* **Task directions**: Print a faithful copy of the data below, word for word, with the pictures left out.

[Stored records]
+-------+

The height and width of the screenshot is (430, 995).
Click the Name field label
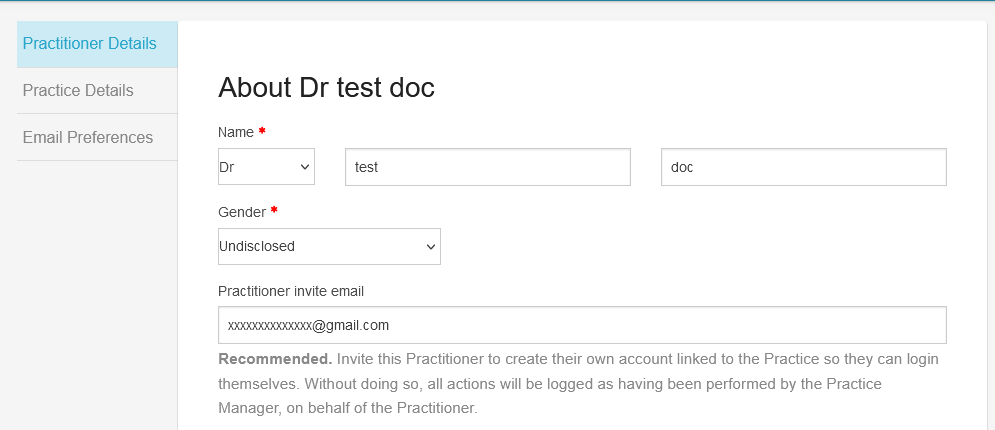click(236, 132)
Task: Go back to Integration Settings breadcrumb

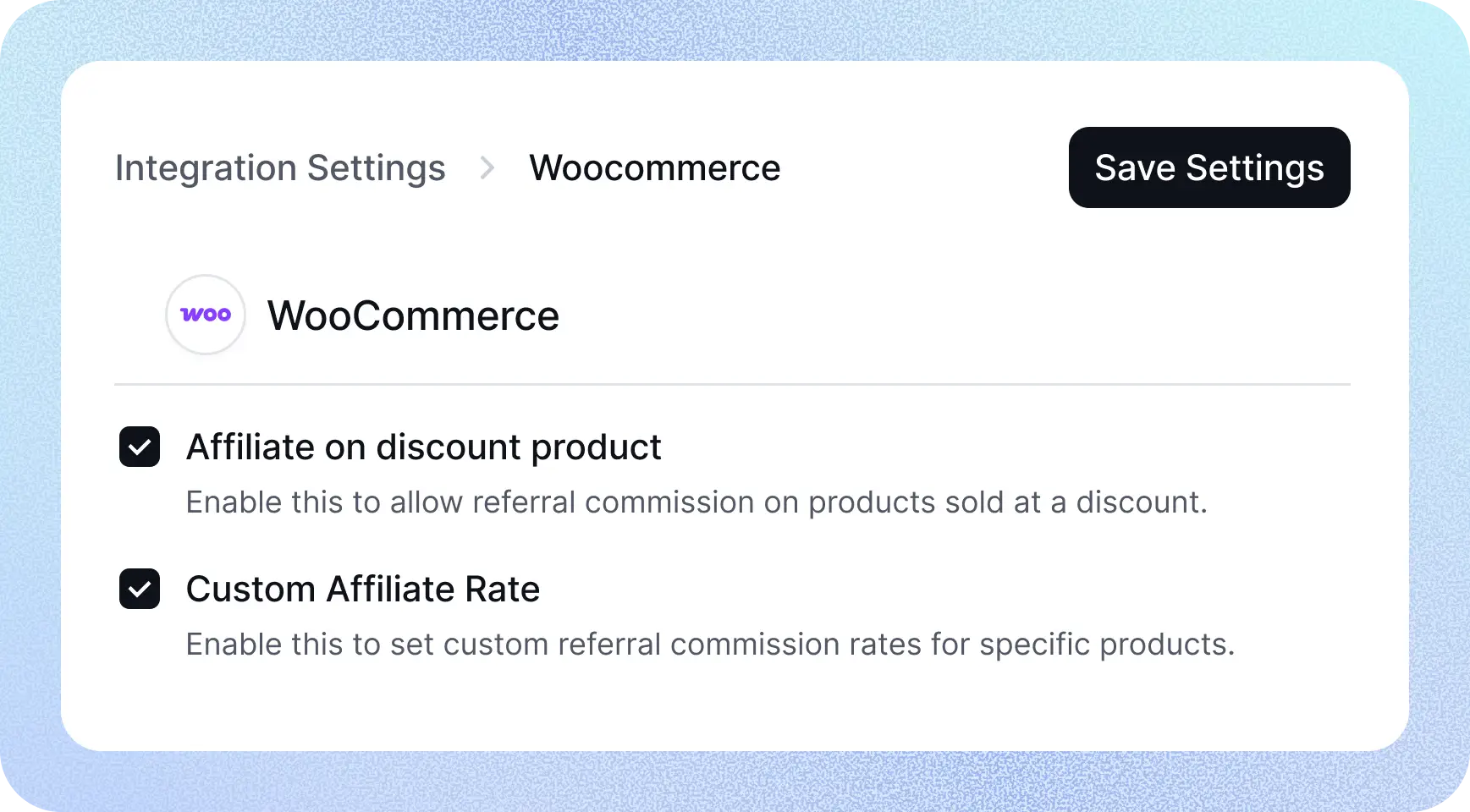Action: (x=280, y=167)
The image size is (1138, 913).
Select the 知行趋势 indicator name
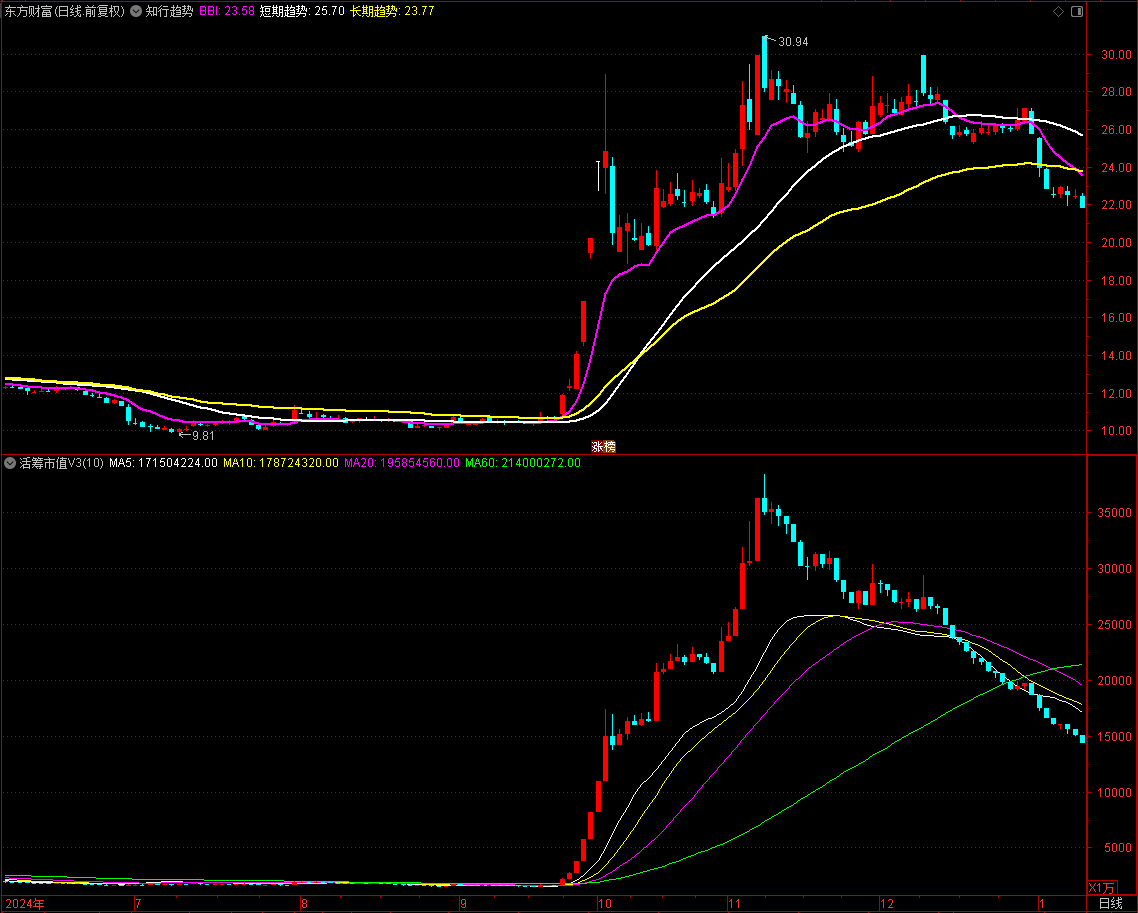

+-------+

* **Solved exercise**:
The height and width of the screenshot is (430, 995).
Click the Name field label
click(236, 132)
Task: Go back to Integration Settings breadcrumb

Action: (x=280, y=167)
The image size is (1138, 913).
Select the 知行趋势 indicator name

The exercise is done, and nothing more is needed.